WORK REQUEST A | Reproduce word for word the stretch of the news roundup from "Uber discusses its" through "improved support experiences.".
WORK REQUEST B | Decide whether each statement agrees with the news roundup, answering yes or no and quoting the deciding words: (i) Facebook's M assistant was only ever offered to 10k people in SF; (ii) Mean Teacher appeared at ICML 2017; (iii) SLQA+ is an ensemble model by Baidu.

MIT Tech Review compile a list of five jobs that will see large demand for workers in the future.
Tools and implementations
wav2letter is Facebook's ASR toolkit. It implements the architecture in the Wav2Letter paper and provides models pre-trained on the Librispeech dataset.
Nice review of a class of semi-supervised learning algorithms for computer vision that aim to assign pseudo-labels to unlabeled data points, including a state-of-the-art method, Mean Teacher (NIPS 2017).
A useful tutorial explaining prefix beam search, the combination of beam search with Connectionist Temporal Classification (CTC), a method now part of many end-to-end ASR systems such as Baidu's Deep Speech 2 step-by-step.
Will Ratcliff outlines how to give a good talk by convincing people that it’s worth their mental energy to listen to you. The key to this is exploitation of a simple fact: people are curious creatures by nature and will pay attention to a cool story as long as that story remains absolutely clear.
Slav Ivanov gives a succinct overview of the main functions used for computing feature importance in decision trees and random forests.
More blog posts and articles
Rachel Thomas gives a high-level overview of the five most pervasive trends that should be avoided when founding a startup.
This MIT Tech Review articles describes research in determining whether someone suffers from bipolar disorder using their tweets. The crux is that many sufferers share details of their condition on Twitter, which allows to compile a dataset.
An ensemble model by Alibaba, SLQA+, has achieved the first super-human performance on the Stanford Question Answering Dataset (SQuAD) in terms of F1. We know that state-of-the-art systems trained on SQuAD are susceptible to adversarial examples, but this is still an important milestone.
Facebook announced that it will shutter M, its full-service virtual assistant that was only ever offered to 10k people in SF, on January 19. This announcement highlights a larger trend of text-based chatbots being phased out while voice assistants (Alexa, Google Assistant) prevail.
Uber discusses its Customer Obsession Ticket Assistant (COTA), which uses machine learning and NLP models to help agents deliver improved support experiences.
The time between calling 911 and the ambulance arriving can be critical for saving heart attack victims, but the person on the phone may not know what’s happening: this ML system parses non-verbal clues to help diagnose from a distance.
Lisbon-based Unbabel uses a combination of NMT, quality estimation, other NLP algorithms, and humans for verification to automate translations between more than 70 language combination.
This article gives a comprehensive overview of using autoencoders (AE) for learning features. They provide a taxonomy of models and show how they relate to other classical techniques. In addition, they provide a set of guidelines on how to choose the proper AE for a given task.
Facebook AI Research has over the last two years been focusing on making word embeddings more efficient with fastText. This new paper does propose anything novel but uses a combination known tricks that are however rarely used together: position-dependent vectors (to reweight the word embeddings), phrase embeddings, and subword embeddings. In addition, they use lots of data, which allows them to achieve a new state-of-the-art across intrinsic tasks and on SQuAD. As an added bonus, they provide they make the new pre-trained embeddings available.
Neural architecture search (NAS) has emerged as a useful technique to discover novel deep neural network architectures that achieve excellent results. Salesforce researchers propose to make NAS better suited for generating RNNs by proposing a domain-specific language (DSL), which can produce novel RNNs of arbitrary depth and width. The DSL can define LSTMs and GRUs but also allows non-standard components such as layer normalization and trigonometric curves. They generate architectures with random search with a ranking function (using a recursive NN) and RL. The resulting architectures do not follow human intuitions but perform well on target tasks.

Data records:

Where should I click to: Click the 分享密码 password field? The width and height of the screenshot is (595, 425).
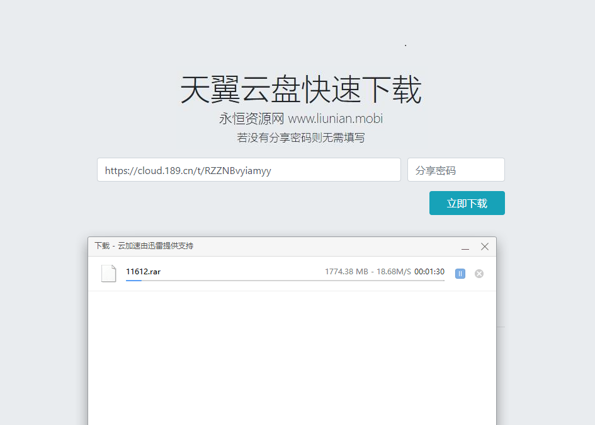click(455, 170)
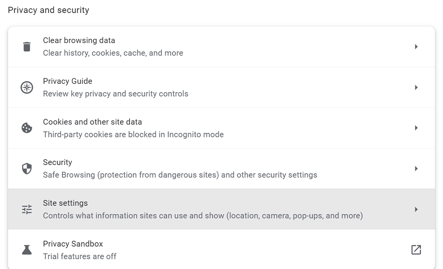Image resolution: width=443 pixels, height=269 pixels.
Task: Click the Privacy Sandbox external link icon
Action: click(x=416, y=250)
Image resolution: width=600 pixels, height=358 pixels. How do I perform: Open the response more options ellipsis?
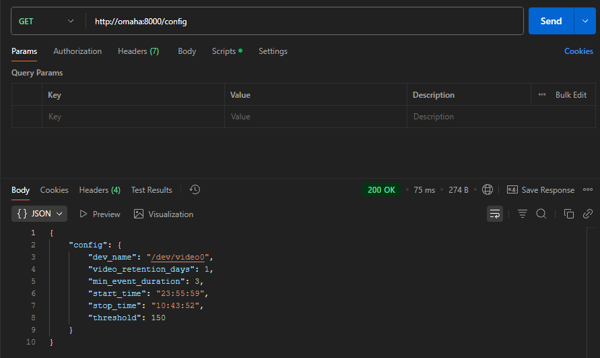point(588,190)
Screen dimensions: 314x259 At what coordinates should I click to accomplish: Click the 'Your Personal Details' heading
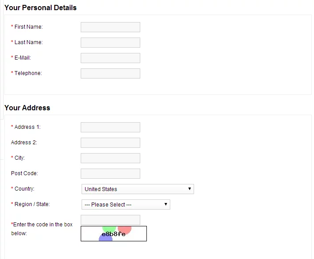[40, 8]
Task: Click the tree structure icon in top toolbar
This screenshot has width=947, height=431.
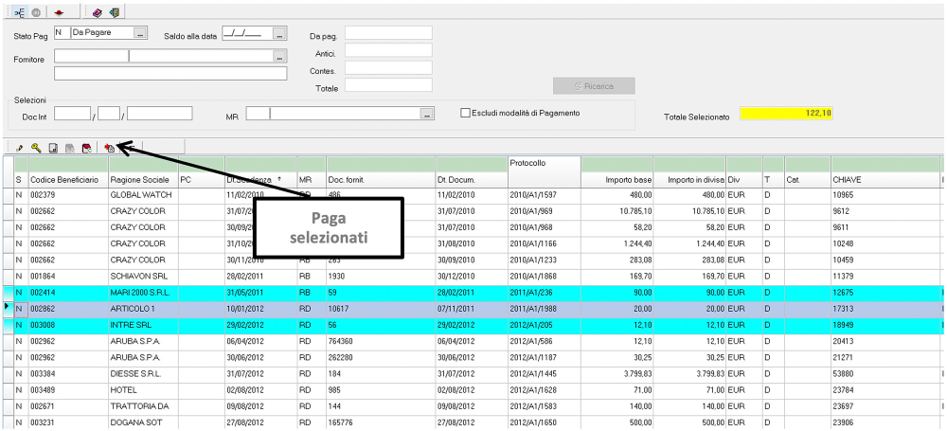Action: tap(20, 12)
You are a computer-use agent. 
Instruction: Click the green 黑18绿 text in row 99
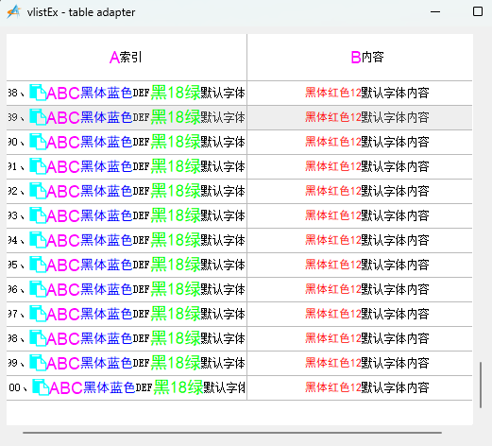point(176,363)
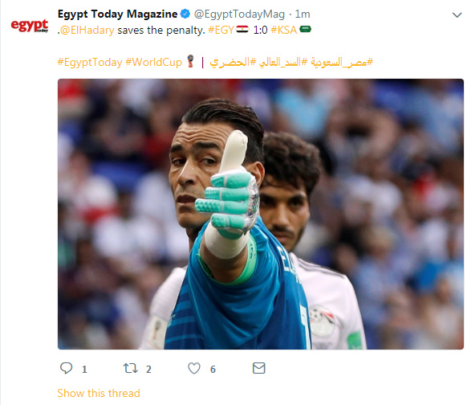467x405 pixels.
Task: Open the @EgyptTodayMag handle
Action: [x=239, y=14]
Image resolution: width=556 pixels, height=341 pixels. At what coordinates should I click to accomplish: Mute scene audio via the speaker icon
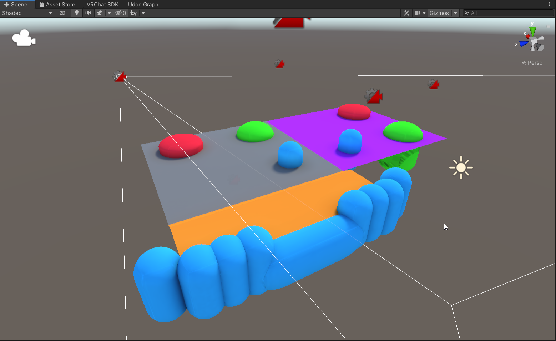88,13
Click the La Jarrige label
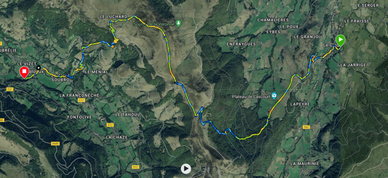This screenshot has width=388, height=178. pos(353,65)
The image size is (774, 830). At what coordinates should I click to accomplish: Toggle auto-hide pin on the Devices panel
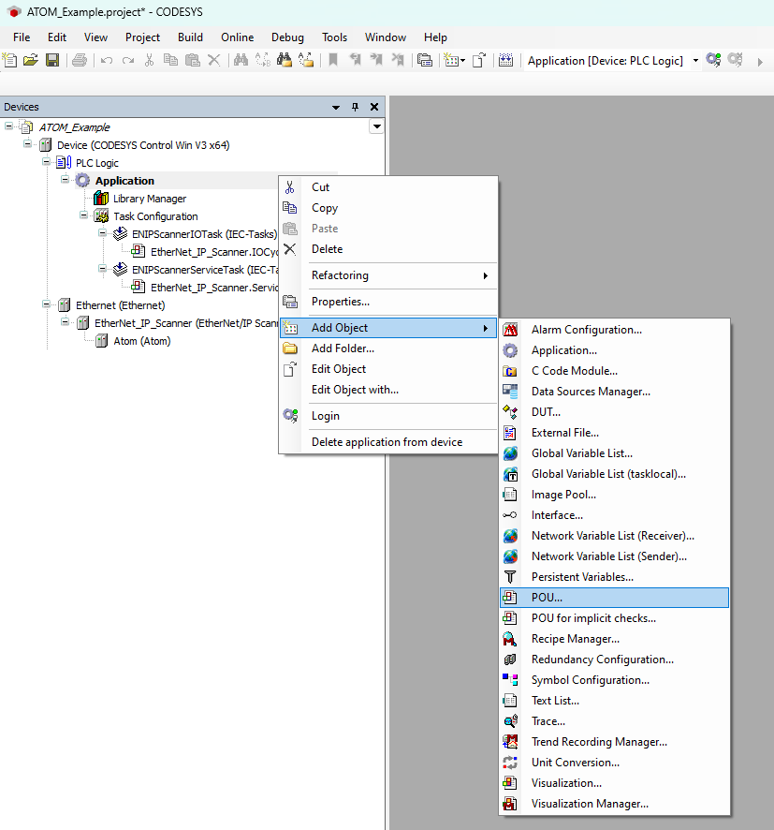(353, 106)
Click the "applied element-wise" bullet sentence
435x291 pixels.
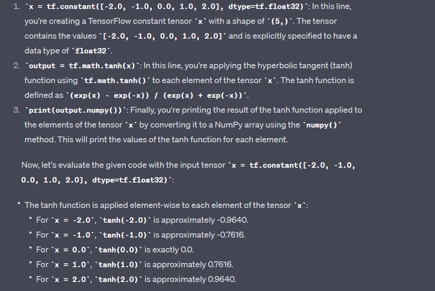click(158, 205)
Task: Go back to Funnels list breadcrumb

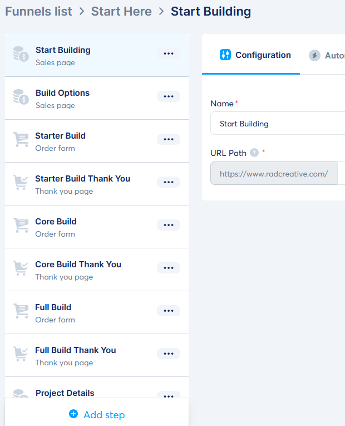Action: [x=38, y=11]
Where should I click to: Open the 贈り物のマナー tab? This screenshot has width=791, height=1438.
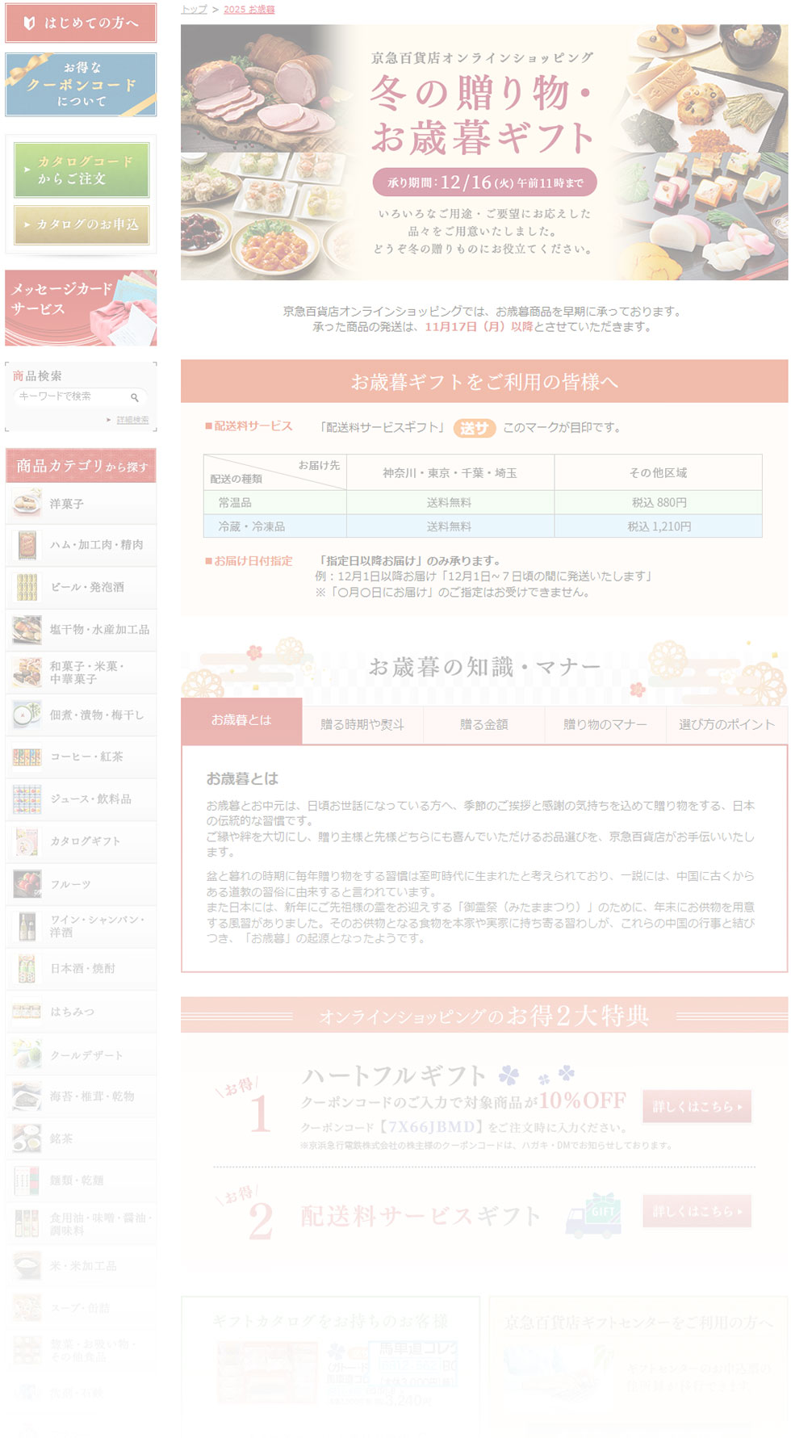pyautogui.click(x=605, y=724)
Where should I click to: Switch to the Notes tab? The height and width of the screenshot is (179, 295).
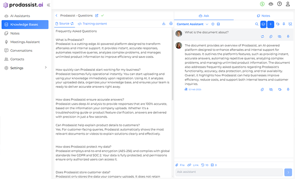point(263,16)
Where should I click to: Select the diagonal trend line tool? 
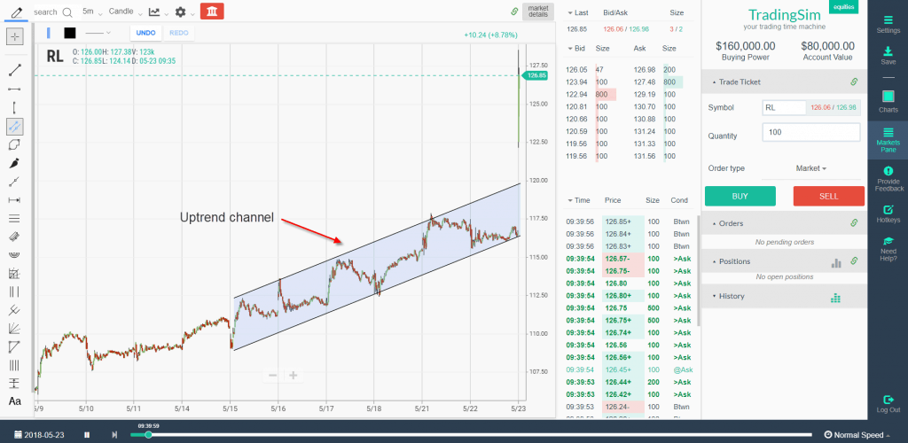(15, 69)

EXPECTED ANSWER A |
Uber discusses its Customer Obsession Ticket Assistant (COTA), which uses machine learning and NLP models to help agents deliver improved support experiences.

EXPECTED ANSWER B |
(i) Yes: "its full-service virtual assistant that was only ever offered to 10k people in SF"
(ii) No: "Mean Teacher (NIPS 2017)"
(iii) No: "An ensemble model by Alibaba, SLQA+"